Les dépôts sauvages, on connaît bien dans la région. C'est un des fléaux qui pollue nos environnements de manière répétée depuis bien des années.

Et cette période de confinement ne fait pas baisser le nombre de dépôts, malheureusement. Il n'y aurait, apparemment, pas de recrudescence non plus - c'est important à noter. 

A Courcelles par exemple, ce mercredi matin, les ouvriers communaux ont dû enlever trois dépôts clandestins. Les agents constatateurs et le service travaux, même s'ils sont - à cause du confinement, justement - en service minimum avec des tournantes dans les équipes, ont eu du pain sur la planche. 

Le temps qu'on se renseigne, à la DH, sur l'état des dépôts à Courcelles, on a remarqué que Télésambre avait fait un point sur Les Bons Villers, et Sudpresse à Jumet.
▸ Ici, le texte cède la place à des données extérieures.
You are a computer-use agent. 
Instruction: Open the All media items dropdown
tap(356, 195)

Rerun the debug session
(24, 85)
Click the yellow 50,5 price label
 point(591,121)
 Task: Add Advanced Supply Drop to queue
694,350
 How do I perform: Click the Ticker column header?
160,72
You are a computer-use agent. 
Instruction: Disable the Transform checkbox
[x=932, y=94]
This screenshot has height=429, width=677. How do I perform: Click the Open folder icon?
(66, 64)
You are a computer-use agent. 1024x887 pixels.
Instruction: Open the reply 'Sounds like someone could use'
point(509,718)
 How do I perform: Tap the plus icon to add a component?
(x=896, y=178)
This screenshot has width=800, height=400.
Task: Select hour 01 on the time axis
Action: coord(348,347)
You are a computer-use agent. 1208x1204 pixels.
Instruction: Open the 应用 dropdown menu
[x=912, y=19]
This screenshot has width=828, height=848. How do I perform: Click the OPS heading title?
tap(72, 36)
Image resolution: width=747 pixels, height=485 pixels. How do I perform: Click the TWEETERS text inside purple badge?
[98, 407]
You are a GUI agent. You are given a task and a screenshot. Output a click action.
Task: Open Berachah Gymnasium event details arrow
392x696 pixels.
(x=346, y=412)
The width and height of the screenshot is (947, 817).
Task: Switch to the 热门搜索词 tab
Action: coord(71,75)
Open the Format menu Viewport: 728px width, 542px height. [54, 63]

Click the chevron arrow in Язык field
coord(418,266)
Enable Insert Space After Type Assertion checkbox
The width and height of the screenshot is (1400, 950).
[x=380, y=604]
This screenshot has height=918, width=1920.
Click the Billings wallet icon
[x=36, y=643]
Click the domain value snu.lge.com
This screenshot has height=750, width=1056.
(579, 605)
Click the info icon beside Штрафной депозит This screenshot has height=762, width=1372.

C'est donc que ce n'est pas un phénomène isolé. Hélas! 

Mais la procédure ne change pas : les ouvriers communaux procèdent à l'enlèvement, et les agents constatateurs se mettent à fouiller les déchets pour trouver leur propriétaire. Et le gros dégueulasse - pardonnez l'expression mais c'est mérité - risque de devoir sortir le chéquier. 

Prenons Monsieur X, qui a décidé d'aller jeter le contenu de son grenier dans un coin plus ou moins discret de Courcelles. S'il se fait prendre, il risque :

  • De devoir payer la facture d'enlèvement (le temps perdu par les ouvriers, le déplacement en camionnette, etc.)
  • Une amende du fonctionnaire sanctionnateur provincial : à Courcelles, elle peut monter jusqu'à 100.000 euros.
  • Une amende de la police, pour non-respect du confinement (déposer des ordures n'est pas un déplacement essentiel), qui commence à 250€ et peut vite monter en cas de récidive.
  • Se retrouver devant un juge, parce que des sanctions pénales sont possibles, dans certains cas, pour ces infractions.
Et s'il s'agit en fait de l'entreprise X, et non d'un particulier, les montants peuvent monter encore plus haut, au cas par cas. Et ce sera bien fait.